The U.S. Department of Justice is getting involved in the lawsuit between the Cruise Lines International Association (CLIA) against the state of Hawaii’s so-called “Green Fee,” which would go into effect on January 1, 2026, adding a new tax on all accommodations in the state, including cruise ships.
The Green Fee, hailed as the first piece of legislation of its kind in the United States and celebrated among Hawaiian environmental advocacy groups as a way to fund the conservation of the state’s natural treasures and climate disaster mitigation efforts, found its biggest challenge after its passage into law: taxing cruise ships.

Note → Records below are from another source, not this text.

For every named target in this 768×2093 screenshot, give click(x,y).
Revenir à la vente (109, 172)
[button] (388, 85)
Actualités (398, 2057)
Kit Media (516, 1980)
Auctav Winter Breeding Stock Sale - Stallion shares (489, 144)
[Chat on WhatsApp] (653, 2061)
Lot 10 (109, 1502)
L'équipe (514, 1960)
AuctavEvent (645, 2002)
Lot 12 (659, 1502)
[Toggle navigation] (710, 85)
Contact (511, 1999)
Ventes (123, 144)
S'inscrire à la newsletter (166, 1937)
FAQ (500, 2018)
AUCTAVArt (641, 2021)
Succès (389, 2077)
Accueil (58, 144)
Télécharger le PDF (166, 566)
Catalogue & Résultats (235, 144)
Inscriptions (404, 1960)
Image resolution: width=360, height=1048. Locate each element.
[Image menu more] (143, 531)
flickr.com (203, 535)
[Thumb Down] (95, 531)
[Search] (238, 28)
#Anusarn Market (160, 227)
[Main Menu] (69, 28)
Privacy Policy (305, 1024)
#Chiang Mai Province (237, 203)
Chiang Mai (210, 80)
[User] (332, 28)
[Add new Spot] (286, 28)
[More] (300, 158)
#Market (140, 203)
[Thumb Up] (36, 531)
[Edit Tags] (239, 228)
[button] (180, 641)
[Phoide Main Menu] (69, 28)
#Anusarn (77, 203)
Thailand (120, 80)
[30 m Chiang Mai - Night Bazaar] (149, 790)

Now, in a battle between short-term profit and long-term environmental goals, the Department of Justice is taking the side of CLIA, filing a motion to intervene in the lawsuit on November 13, which is currently under review, according to sister publication Travel Weekly.

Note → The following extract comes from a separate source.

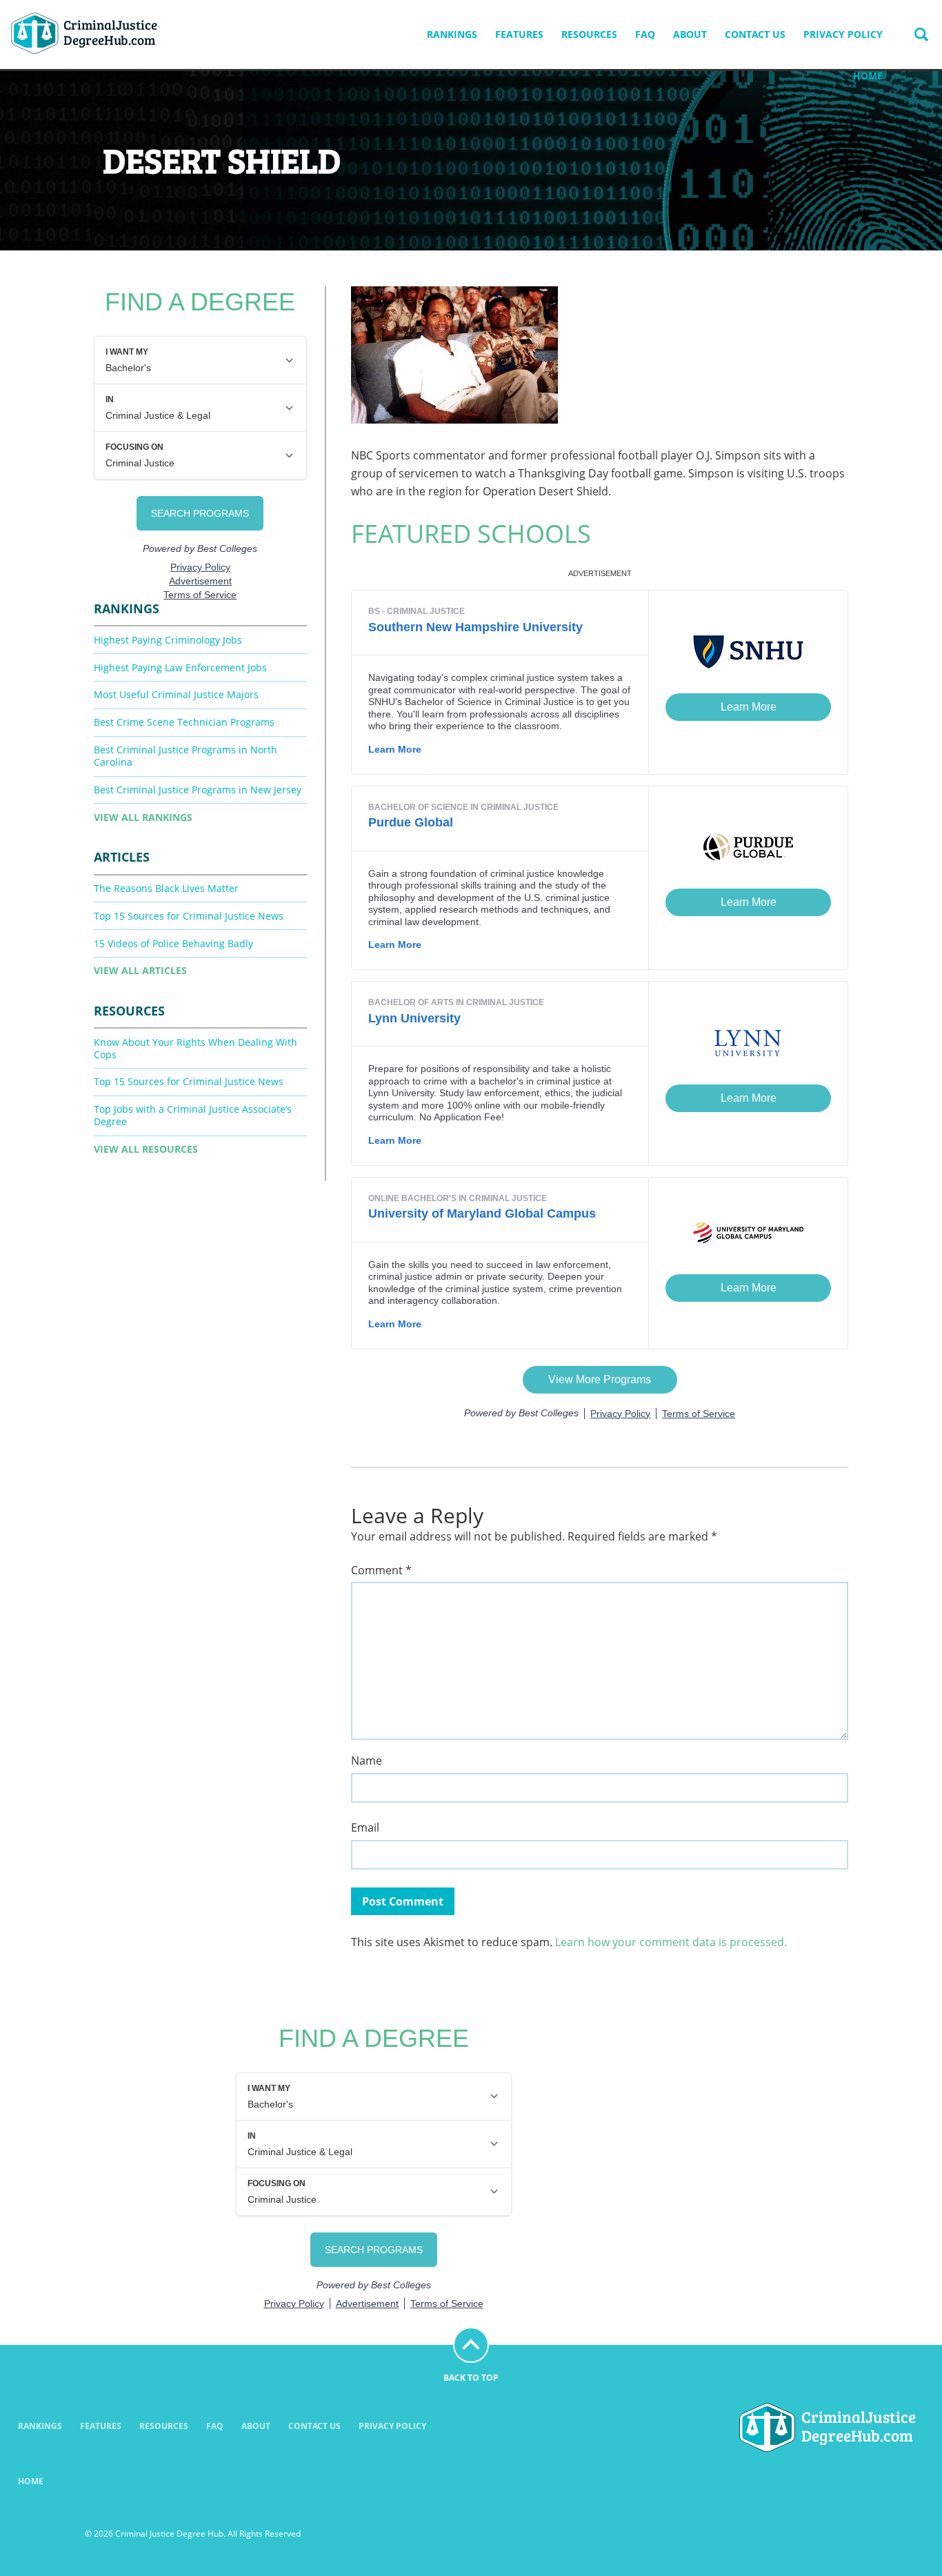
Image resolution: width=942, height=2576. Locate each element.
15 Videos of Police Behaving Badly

CLIA issued the lawsuit on August 27, 2025 in the U.S. District Court in Honolulu, arguing that the new tax on cruise ships violates the Constitution’s Tonnage Clause and the Rivers and Harbors Appropriation Act of 1884, both which place limits for taxation on ships.
“Hawaii unabashedly boasts that this revenue is not for the purpose of paying for services actually provided to incoming cruise ships or their passengers, but for funding climate change initiatives in Hawaii,” the motion says. “This scheme to extort American citizens and businesses solely to benefit Hawaii flies in the face of federal law twice over, conflicting both with the Tonnage Clause of the U.S. Constitution and the Rivers and Harbors Appropriation Act of 1884.”

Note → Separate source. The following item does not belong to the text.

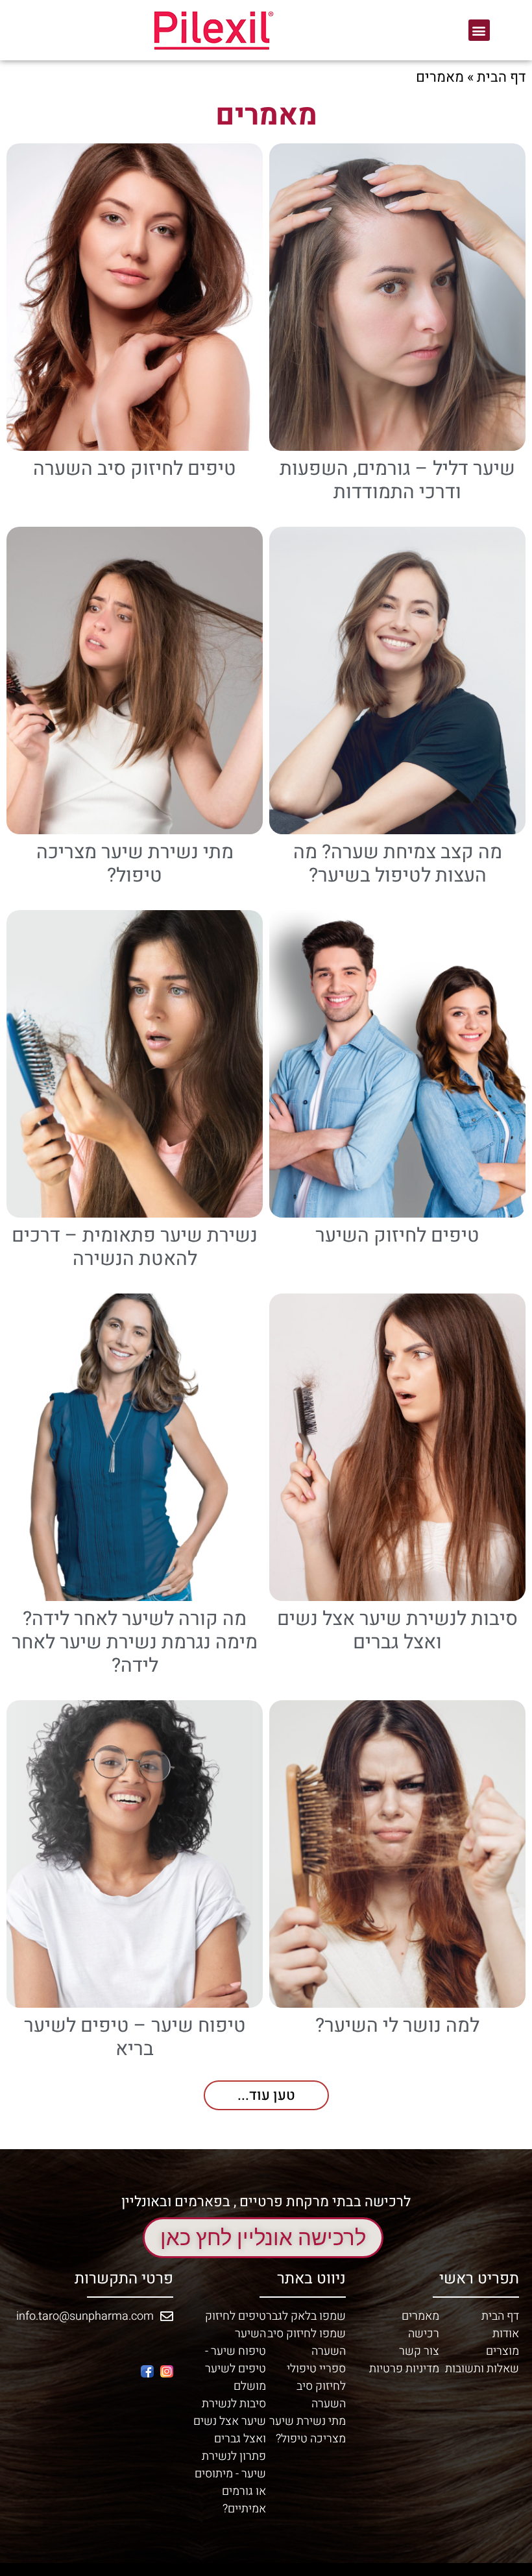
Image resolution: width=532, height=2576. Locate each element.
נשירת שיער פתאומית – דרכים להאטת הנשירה (135, 1247)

The lawsuit, however, has not been decided.
When CLIA threatened the lawsuit back in May, Hawaii Governor Josh Green and the Hawaiian legislature were overwhelmingly in favor of the new tax. Green said: “We had a $13 billion tragedy in Maui and we lost 102 people,” Green explained, referring to the devastating Maui wildfires that “These kind[s] of dollars will help us prevent that next disaster.”